I attended the inaugural State of Style Summit yesterday, hosted by fashion and style platform, StyleCaster. The event included some of the  fashion industry’s biggest influencers and tastemakers, who discussed fashion and beauty’s changing trends in the digital age. Speakers at the event included Doug Zarkin, VP of Marketing at Kellwood Company (owner of Kaplow clients XOXO, Zobha and Baby Phat), accessories and clothing designer Rebecca Minkoff and Ann Shoket, Editor in Chief of Seventeen.

Here are some key takeaways:

Listen to Your Target Audience on Brand Social Pages:

One of the reasons social media users follow, like, or view brand pages is to be heard by the brand. Consumers regularly share their thoughts about what they like and don’t like about certain products or brand initiatives. Therefore, it is important for brands to listen and respond to these comments. For example, Rebecca Minkoff said she listens to consumer feedback from her social media pages when designing accessories. She once put up on Facebook a photo of a handbag she was working on and asked if it was too tough-looking. Based on consumer-response, she revised the design. Minkoff relishes the opinions of her brand advocates, because at the end of the day, they end up purchasing her products.

Accessible Aspiration – Style Experts, Models, Fashion Blogger Engagement:

When a brand partners with a well-known spokesperson to represent it, it’s important that the spokesperson engages in conversation with consumers via social media.
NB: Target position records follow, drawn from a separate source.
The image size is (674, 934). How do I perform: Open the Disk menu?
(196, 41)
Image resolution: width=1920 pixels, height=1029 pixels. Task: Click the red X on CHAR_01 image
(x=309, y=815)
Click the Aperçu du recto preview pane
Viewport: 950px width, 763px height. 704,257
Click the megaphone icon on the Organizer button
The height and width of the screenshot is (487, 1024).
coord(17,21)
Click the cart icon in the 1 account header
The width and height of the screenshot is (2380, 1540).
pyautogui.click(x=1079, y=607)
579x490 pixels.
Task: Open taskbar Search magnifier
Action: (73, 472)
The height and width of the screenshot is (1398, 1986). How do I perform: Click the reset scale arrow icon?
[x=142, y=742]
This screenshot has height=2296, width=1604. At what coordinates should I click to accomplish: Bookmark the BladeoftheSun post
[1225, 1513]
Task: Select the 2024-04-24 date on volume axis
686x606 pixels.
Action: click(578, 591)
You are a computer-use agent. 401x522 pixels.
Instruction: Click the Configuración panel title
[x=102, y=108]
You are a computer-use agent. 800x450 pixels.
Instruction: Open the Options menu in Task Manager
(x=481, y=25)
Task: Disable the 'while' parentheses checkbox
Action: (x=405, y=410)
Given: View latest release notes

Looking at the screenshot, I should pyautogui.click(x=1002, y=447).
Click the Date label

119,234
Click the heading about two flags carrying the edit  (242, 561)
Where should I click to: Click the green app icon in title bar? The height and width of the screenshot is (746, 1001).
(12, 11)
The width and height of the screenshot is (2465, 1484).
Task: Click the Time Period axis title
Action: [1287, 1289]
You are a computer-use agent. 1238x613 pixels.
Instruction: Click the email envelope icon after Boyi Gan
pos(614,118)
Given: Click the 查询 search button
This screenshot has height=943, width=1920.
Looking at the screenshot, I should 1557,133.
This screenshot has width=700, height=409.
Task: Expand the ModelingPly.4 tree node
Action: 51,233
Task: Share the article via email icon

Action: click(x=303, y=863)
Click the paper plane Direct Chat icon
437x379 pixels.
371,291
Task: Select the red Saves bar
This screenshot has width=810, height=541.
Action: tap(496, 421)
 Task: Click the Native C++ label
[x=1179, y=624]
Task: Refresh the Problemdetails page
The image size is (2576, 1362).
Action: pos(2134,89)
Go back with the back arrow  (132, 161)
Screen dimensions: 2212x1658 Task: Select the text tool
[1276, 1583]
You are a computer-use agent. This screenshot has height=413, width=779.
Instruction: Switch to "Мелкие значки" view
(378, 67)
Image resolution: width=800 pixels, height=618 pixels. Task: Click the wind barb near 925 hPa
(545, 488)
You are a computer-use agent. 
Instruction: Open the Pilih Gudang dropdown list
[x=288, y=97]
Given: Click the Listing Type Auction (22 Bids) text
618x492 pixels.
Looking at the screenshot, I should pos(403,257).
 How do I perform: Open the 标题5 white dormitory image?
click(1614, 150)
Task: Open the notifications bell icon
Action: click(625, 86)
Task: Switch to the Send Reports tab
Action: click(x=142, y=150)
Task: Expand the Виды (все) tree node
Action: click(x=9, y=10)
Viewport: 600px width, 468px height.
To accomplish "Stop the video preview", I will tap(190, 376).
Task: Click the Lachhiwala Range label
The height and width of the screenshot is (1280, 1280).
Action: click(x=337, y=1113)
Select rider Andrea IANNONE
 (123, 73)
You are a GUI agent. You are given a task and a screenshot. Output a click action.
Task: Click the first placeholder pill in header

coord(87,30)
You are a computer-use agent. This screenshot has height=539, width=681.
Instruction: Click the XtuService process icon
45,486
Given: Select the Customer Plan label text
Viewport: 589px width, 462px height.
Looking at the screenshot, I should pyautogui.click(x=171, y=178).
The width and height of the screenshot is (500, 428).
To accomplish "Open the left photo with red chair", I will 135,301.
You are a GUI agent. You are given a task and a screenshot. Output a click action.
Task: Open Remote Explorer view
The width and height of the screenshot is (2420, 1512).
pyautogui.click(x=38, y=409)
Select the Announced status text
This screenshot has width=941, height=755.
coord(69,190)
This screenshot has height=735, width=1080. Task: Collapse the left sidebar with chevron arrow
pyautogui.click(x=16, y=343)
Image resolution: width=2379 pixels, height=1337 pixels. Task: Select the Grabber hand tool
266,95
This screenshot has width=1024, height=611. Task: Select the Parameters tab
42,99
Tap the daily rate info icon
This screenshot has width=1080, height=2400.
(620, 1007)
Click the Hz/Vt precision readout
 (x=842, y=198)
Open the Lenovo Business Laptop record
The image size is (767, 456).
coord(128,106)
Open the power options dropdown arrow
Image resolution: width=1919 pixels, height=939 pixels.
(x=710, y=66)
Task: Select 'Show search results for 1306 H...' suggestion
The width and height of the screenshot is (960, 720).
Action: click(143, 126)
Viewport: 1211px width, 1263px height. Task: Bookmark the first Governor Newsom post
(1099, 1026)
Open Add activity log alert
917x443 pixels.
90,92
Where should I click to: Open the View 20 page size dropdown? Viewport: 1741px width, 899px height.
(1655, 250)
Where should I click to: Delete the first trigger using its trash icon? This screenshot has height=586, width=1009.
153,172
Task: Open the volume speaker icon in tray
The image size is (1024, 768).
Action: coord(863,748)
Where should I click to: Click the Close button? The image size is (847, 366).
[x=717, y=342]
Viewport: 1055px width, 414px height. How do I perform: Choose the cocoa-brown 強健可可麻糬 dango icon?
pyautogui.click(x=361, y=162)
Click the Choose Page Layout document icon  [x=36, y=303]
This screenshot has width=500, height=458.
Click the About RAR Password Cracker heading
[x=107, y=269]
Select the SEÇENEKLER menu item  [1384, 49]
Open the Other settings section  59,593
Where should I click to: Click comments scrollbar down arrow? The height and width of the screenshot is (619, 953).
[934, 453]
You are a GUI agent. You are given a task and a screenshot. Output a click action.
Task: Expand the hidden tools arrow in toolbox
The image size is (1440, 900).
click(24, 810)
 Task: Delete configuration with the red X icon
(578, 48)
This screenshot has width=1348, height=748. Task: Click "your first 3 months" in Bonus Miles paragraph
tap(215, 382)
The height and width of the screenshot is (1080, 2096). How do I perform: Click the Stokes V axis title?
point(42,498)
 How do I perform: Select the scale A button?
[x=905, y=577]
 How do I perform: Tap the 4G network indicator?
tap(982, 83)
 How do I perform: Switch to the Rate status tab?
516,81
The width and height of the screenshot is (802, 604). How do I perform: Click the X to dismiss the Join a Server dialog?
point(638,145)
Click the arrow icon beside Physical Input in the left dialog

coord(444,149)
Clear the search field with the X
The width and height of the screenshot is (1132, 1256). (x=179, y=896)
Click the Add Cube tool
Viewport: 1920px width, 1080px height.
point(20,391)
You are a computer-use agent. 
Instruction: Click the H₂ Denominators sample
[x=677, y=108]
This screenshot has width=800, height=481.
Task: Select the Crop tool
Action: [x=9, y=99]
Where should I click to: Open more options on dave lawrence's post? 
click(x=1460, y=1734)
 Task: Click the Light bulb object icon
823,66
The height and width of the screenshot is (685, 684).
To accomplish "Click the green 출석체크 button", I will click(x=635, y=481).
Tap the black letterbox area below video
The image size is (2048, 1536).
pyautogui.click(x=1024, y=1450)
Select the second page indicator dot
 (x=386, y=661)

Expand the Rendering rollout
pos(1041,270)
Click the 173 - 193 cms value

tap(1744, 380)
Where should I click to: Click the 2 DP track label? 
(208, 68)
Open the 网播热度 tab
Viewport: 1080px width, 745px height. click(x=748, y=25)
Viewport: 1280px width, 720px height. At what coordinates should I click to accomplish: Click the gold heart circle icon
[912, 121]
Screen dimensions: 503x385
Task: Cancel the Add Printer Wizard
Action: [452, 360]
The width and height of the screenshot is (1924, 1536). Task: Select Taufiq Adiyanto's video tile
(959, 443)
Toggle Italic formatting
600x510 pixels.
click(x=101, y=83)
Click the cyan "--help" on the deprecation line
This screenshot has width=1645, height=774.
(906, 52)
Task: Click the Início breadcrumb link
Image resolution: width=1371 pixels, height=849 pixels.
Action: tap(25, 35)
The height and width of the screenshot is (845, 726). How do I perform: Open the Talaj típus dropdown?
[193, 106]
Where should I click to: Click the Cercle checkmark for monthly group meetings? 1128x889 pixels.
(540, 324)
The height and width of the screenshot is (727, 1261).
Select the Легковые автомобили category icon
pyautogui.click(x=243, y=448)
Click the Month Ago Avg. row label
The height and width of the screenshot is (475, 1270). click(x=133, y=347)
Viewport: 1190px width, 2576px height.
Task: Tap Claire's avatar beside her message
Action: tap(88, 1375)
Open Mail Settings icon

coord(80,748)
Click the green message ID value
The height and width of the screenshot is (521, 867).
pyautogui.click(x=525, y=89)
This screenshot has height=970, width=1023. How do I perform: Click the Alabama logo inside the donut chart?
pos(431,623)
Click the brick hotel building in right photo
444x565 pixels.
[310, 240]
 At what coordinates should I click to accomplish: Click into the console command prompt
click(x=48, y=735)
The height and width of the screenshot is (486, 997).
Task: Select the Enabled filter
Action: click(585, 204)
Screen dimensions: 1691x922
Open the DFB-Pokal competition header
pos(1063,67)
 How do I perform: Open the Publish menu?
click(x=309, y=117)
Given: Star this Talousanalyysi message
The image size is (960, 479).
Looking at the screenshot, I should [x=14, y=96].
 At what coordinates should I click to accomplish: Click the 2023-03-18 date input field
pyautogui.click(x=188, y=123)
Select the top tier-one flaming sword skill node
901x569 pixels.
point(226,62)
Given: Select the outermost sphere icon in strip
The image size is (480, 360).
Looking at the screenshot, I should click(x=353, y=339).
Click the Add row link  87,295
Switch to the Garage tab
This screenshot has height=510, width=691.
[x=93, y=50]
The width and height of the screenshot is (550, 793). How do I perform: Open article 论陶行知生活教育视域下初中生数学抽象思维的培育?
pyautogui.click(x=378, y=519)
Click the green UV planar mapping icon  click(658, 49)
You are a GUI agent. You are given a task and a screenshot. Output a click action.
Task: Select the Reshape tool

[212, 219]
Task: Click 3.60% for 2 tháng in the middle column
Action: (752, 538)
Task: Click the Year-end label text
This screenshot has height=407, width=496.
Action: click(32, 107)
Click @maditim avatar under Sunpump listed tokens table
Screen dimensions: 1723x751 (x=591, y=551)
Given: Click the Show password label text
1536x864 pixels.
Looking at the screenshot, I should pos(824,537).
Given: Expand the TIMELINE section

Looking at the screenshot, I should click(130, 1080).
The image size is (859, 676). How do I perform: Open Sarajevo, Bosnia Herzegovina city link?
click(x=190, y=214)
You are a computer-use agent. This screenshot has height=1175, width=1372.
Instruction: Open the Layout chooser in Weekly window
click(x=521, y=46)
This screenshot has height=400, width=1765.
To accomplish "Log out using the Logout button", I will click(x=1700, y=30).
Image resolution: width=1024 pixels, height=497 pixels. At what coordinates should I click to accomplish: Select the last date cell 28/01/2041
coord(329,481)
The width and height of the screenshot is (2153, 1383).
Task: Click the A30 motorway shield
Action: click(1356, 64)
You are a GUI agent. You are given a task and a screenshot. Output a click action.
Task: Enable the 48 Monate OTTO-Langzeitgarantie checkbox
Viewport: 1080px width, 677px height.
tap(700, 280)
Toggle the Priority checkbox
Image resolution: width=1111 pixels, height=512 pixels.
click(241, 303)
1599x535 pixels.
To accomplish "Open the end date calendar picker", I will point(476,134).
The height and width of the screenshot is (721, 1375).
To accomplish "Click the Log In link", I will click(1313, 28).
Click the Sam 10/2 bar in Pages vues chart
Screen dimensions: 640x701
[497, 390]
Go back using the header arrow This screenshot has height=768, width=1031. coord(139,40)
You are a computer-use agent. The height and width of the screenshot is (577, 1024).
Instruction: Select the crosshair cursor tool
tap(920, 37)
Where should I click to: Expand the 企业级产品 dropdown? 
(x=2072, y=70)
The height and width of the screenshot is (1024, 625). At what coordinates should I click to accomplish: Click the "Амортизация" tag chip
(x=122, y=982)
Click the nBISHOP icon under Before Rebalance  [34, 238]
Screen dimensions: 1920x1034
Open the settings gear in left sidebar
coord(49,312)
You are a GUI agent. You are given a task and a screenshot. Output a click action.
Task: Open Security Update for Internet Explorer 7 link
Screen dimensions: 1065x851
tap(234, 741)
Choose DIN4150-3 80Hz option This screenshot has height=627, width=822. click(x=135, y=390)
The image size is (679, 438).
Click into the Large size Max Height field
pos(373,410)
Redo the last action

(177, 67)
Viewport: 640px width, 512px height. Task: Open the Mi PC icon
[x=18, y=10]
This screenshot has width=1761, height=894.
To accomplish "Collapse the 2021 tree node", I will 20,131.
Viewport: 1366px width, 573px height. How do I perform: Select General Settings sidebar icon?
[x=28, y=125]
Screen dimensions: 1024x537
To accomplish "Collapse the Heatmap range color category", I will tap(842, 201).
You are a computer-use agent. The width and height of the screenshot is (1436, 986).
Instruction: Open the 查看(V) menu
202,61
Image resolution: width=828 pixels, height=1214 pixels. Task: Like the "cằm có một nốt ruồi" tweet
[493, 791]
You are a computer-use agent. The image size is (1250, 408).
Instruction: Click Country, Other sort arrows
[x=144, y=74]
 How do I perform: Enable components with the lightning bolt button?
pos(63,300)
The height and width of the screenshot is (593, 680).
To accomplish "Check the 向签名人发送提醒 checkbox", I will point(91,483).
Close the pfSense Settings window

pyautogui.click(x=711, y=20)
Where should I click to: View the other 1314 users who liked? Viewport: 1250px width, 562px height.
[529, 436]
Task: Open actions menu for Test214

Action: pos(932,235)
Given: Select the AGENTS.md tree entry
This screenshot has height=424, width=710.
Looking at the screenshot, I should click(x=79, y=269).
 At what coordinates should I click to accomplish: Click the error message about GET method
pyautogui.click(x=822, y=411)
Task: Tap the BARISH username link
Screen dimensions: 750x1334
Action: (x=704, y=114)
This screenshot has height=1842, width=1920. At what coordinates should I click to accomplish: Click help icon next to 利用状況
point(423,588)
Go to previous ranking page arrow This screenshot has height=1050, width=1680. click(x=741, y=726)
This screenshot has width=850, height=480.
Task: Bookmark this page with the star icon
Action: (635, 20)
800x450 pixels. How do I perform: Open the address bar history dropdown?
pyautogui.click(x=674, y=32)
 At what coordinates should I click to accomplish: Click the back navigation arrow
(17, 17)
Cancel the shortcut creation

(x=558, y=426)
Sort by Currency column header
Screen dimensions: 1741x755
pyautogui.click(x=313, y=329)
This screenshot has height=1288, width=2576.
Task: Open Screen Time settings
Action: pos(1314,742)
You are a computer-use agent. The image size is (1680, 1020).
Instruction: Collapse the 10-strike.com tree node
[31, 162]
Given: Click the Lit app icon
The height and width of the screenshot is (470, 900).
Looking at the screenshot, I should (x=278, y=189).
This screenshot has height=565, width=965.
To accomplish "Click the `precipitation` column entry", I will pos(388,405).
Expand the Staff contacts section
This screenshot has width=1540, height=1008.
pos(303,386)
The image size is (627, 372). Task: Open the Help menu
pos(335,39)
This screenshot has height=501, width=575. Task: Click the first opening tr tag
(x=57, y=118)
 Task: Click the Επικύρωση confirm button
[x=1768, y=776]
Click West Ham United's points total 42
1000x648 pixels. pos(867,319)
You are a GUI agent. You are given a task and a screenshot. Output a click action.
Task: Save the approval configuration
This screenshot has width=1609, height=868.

Conversation, tips and tidbits from a style expert, celebrity, model, or blogger are considered a reward to the consumer. They appreciate the connection to these fashion figures because they are now on the same level and platform as they are, where before, these figures were inaccessible.

Consumer Experiences Help Shape a Brand’s Products:

Rebecca Minkoff discussed how the life experiences of her target audience shape the accessories she designs. For example, her best-selling “Morning After” handbag is based on the lives of women ages 20-29 who may be single, dating, or adjusting to life changes. Inside this purse is a faux business card with an image of a good-looking man and a number which connects to the Minkoff headquarters. By adding this personal touch and relating this bag to the experiences of her target audience, Minkoff adds a layer of authenticity.